One of the primary policy initiatives instituted in response to the Eurozone sovereign debt crisis is a requirement that all Eurozone sovereign bonds issued after January 1, 2013 include provisions referred to as Collective Action Clauses or CACs. These CACs are intended to enable an orderly restructuring of distressed sovereign debt by allowing for a super-majority of creditors to impose restructuring terms on minority holdouts. This paper assesses the likely effect of this proposal on the borrowing costs of Eurozone countries.

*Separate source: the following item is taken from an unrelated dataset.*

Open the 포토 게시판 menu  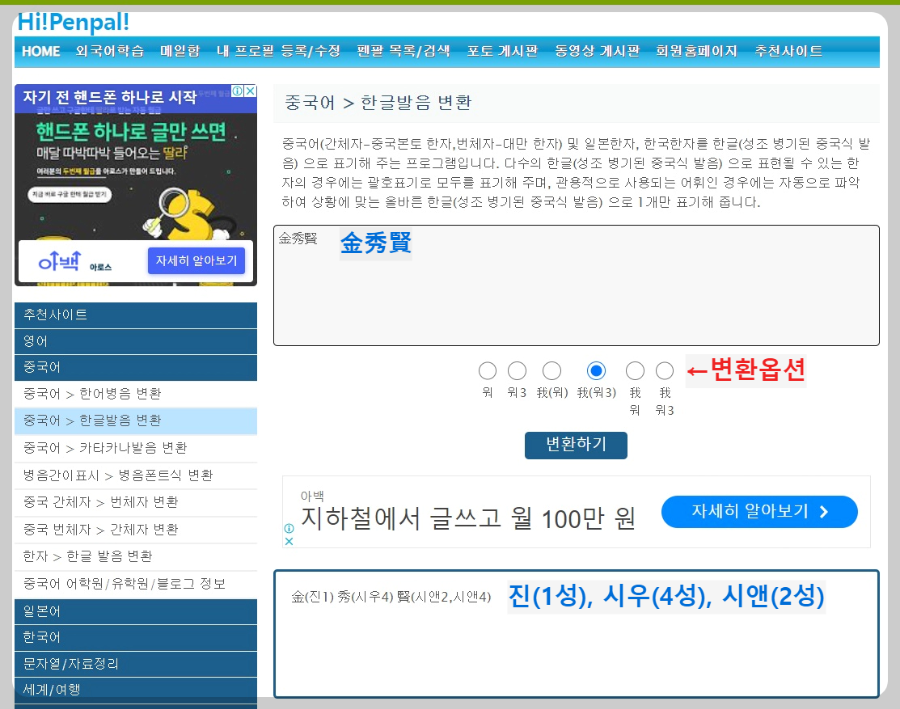coord(501,51)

Economic theory makes ambiguous predictions: on the one hand, making debt easier (cheaper) to restructure could increase the propensity of governments to borrow irresponsibly, which would increase the cost of capital; on the other hand, if restructurings proceed more smoothly, creditors will receive a settlement more quickly, which would reduce the cost of capital. Since this is ultimately an empirical issue, we have assembled a database consisting of over 900 sovereign bonds, issued by more than 75 countries, from 1990 through 2010. Relying on this database we demonstrate that the majority of the existing literature is based on inadequate or inappropriate data, which has led researchers to conclude that the inclusion of a CAC either has no effect or increases the cost of capital for weaker nations and decreases the cost of capital for stronger ones. In contrast, we find that the presence of CACs leads to a lower, not higher, cost of capital, especially for below-investment grade bonds. 




Michael Bradley & G. Mitu Gulati, Collective Action Clauses for the Eurozone, 18 Review of Finance 2045–2102 (2014).